Chrome OS: Why It Will Fail
The Chrome OS, which basically is one of the best thin client concepts yet to hit the market, has a lot of potential.
The Chrome OS, which basically is one of the best thin client concepts yet to hit the market, has a lot of potential. But like most efforts of its type, embedded within it are the seeds of failure. Fortunately for Google, there is substantial information from companies ranging from Apple to IBM to assure the product's success. Unfortunately for Google, the company is young and hasn't yet learned to use this information; instead it has a history of learning by doing. If that isn't changed, this effort will fail, likely in a rather spectacular fashion and connected to a massive data breach.
First, let's look at the reasons it will likely fail, then I'll follow with a piece on why it could succeed. Let's be clear though, the Chrome OS moves the market and there is little doubt in my mind that the future of computing will likely be something like it, but on Google's current path, the solution that goes mainstream probably will come from a different company. In other words, no one tied to the current ecosystem should take this as a reason to sleep easy.
If you think about what's considered adequate security in the current PC environment, well, it sucks. But it's hard to steal lots of information from lots of people partly because that information is widely distributed, the PCs on which it resides often are not on, and they reside behind changing network security offerings. You can certainly get to information, you just can't seem to get to it massively even with botnets, the best of which have technology that most legitimate IT shops would die to own.

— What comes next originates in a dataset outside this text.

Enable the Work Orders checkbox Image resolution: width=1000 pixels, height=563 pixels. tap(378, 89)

If you take all this information and put it in one place, breaching it becomes a matter of breaking passwords. With a regular PC, you'd typically have to not only get the password to it (if it even has one), you'd have to get the passwords to all the related services you'd want to penetrate. You could do that machine by machine with keyloggers, bots, or by going directly to the services, but then you have to go service by service. If you want to protect the PC, there are existing technologies like the Trusted Platform Module, which can make penetration incredibly difficult. Granted, it isn't used as much as it should be, but the very complexity of a PC ecosystem actually increases its ability to defend against massive attacks.
With Chrome OS, you simply have to penetrate its always-on, always-identically-protected account. Once in, you should have access to cached passwords for every service used on it. In effect, Google is making the same initial mistake Microsoft did, but with an outcome likely to be more dire. It's trading off security in favor of extreme ease of use. Google could mitigate this simply be eliminating passwords and requiring a solid multi-factor authentication method from any hardware manufacturer that supports Chrome OS. But it appears to be repeating Microsoft's mistake of leaving security to third parties (something Microsoft has been correcting most recently with Security Essentials and Forefront Security). IBM never gave up owning security for its offerings, and while it has had some issues, it has a reputation for security. It doesn't matter how secure the back end is, if user access isn't secure, passwords are not secure.

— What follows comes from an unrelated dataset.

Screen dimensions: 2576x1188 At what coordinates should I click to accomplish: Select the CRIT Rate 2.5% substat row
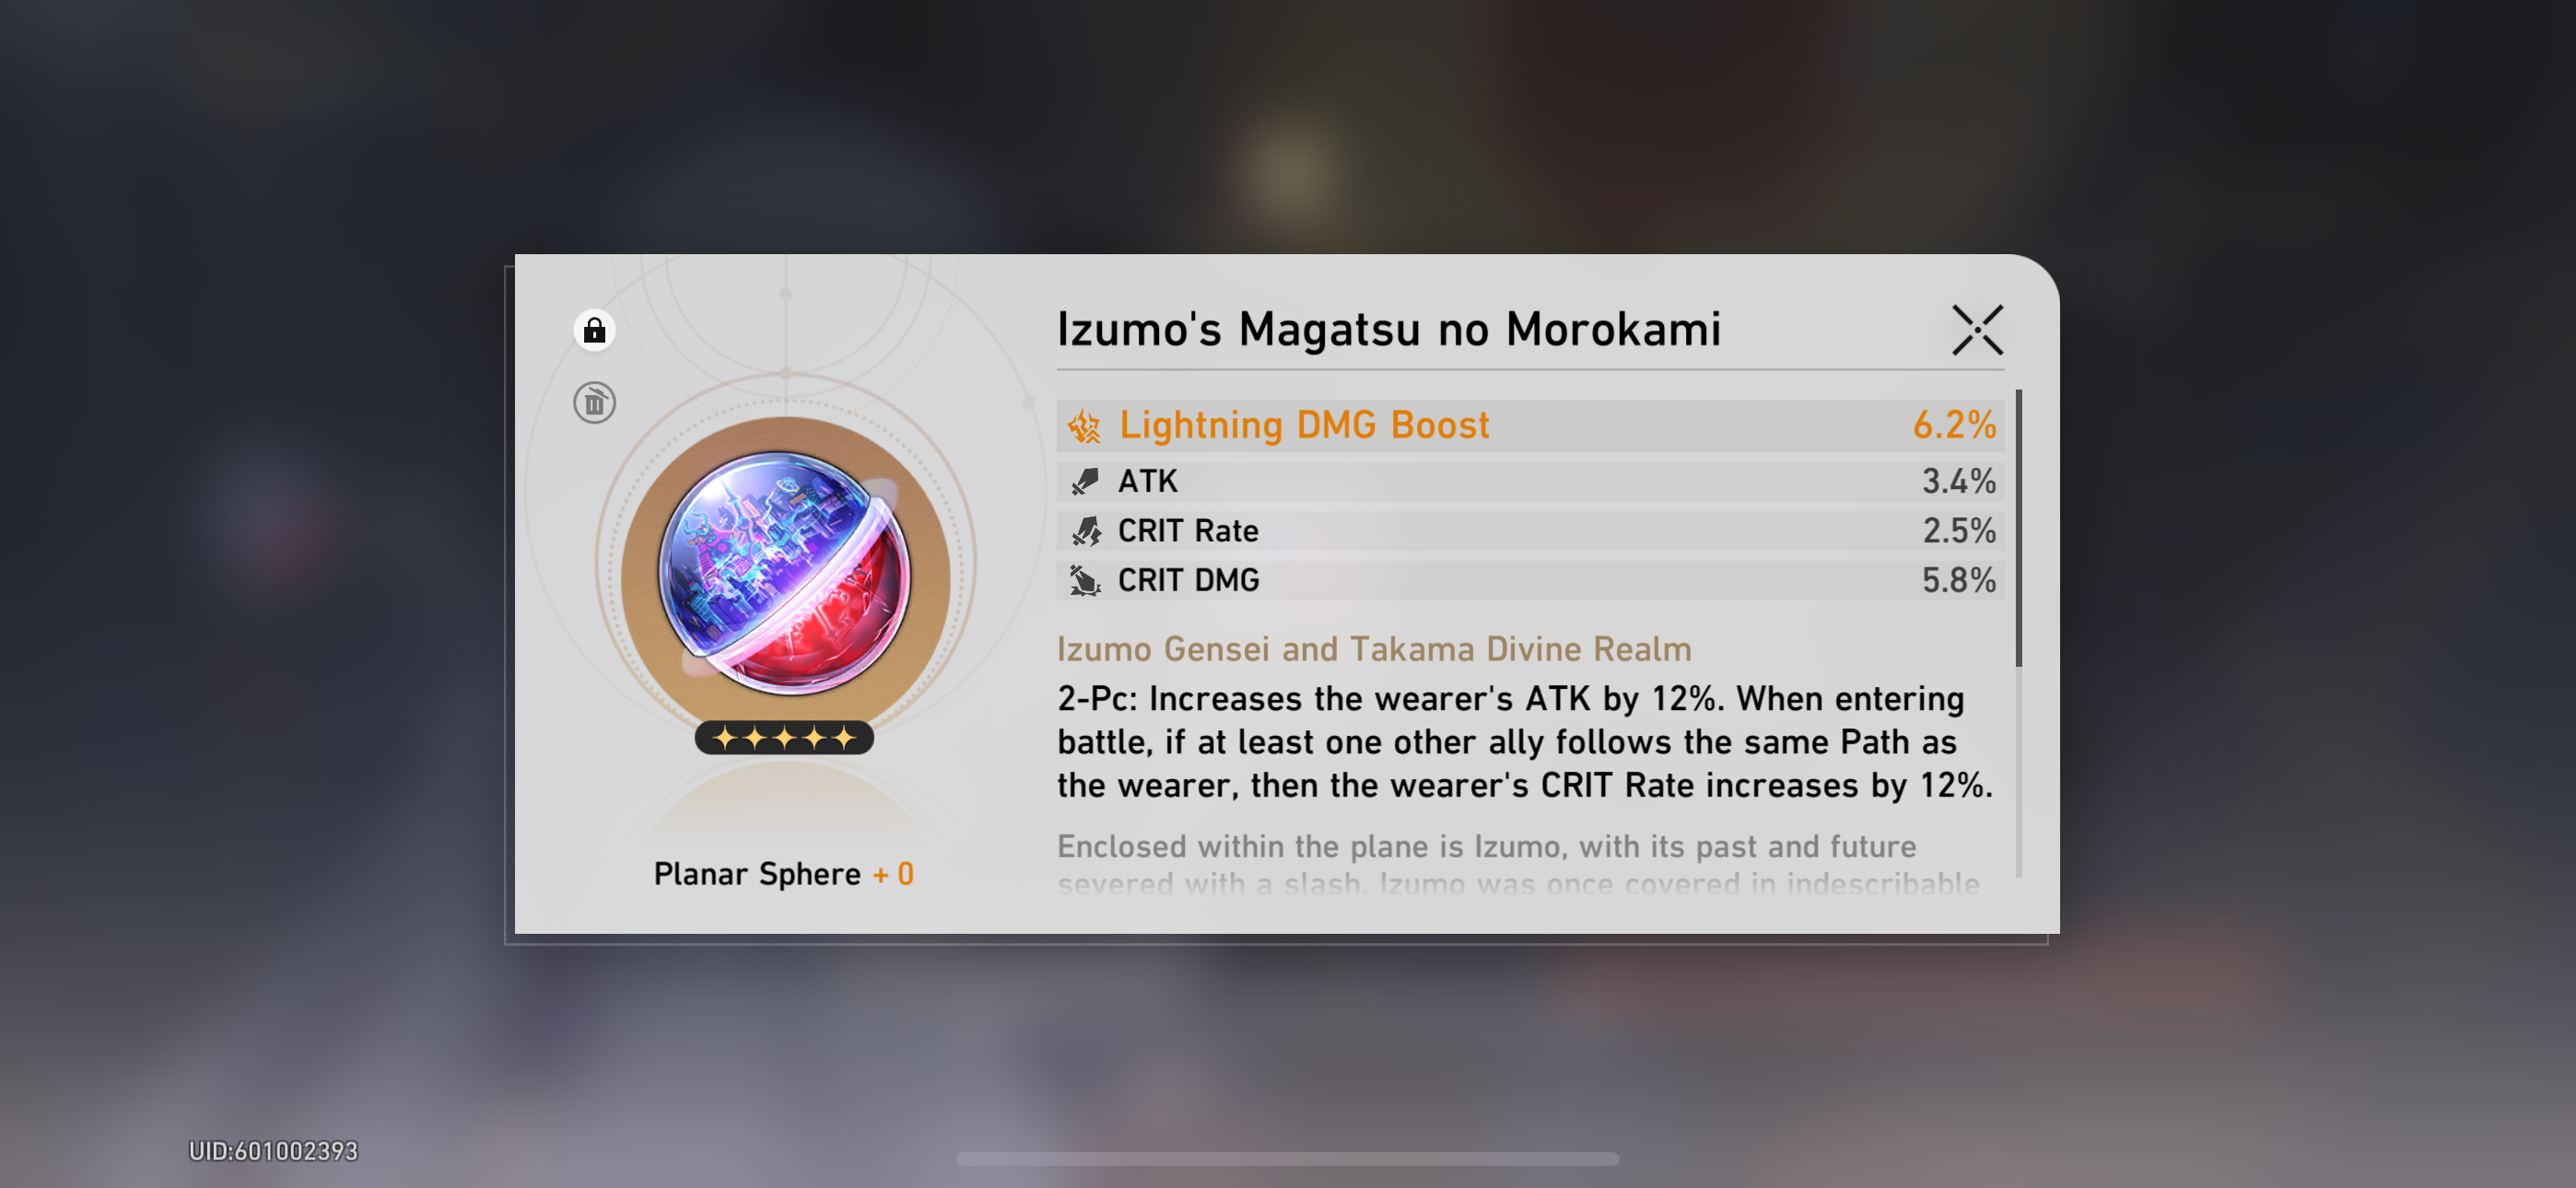click(1530, 531)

One of the comments made during the Chrome OS launch was that Google didn't have a strategy for it; the company focused on user needs (at end of this post) instead. Not only did this showcase a distinct ignorance when it comes to strategy -- focusing exclusively on needs is one -- but it repeats a common mistake made by those that want to bring to market a revolutionary product. What was really foolish was one of the founders appearing to announce the premature death of Android, an operating system that is just now gaining traction.

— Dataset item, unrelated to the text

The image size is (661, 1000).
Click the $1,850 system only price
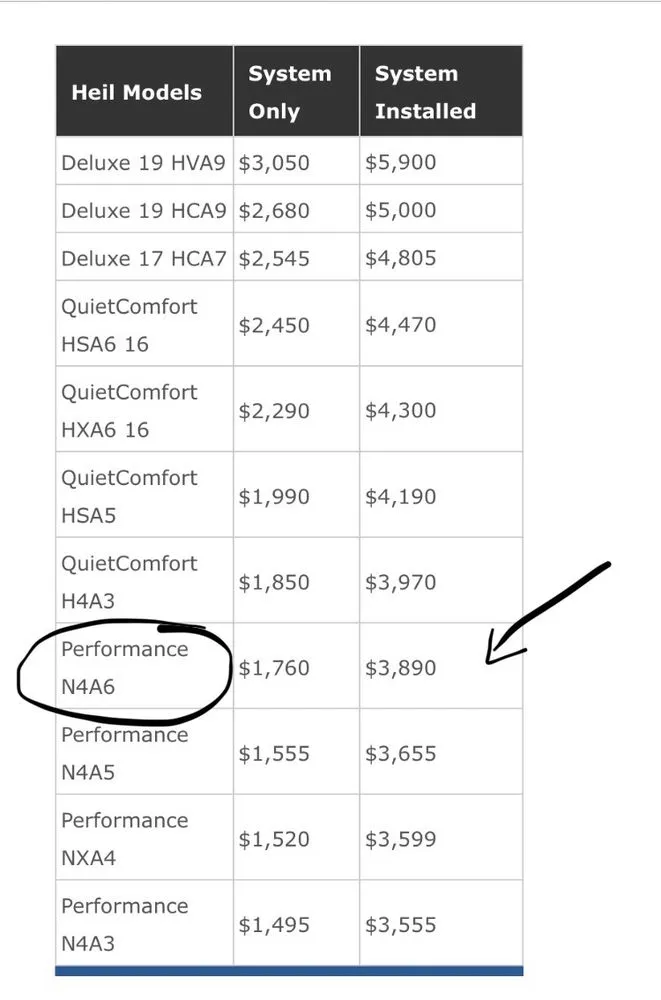click(x=274, y=582)
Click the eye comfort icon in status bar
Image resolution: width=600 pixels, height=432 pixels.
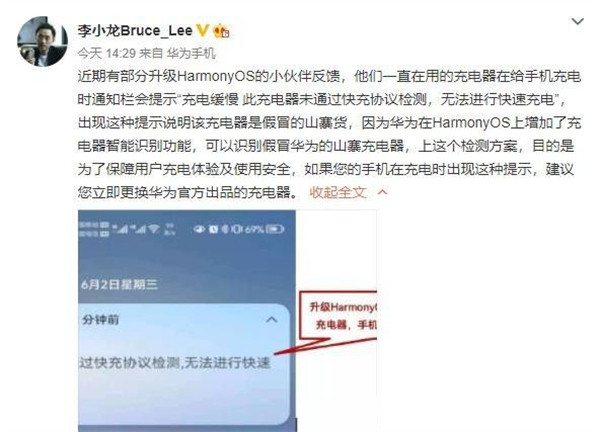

The ROKR phone that preceded the iPhone to market was built on customer requirements; the iPhone was not. Now which was the most successful? The reason you don't focus exclusively on customer requirements with a revolutionary product is that the customer doesn't yet know what they are.
Instead, and taking a page from Steve Jobs' book (See "Inside Steve's Brain"), you focus on what you think those requirements will be. Then you get something that stuns the market, as opposed to something that people suddenly see as incredibly inferior. Given Google's CEO was on the Apple board, you would hope he had stayed awake during board meetings to pick this up.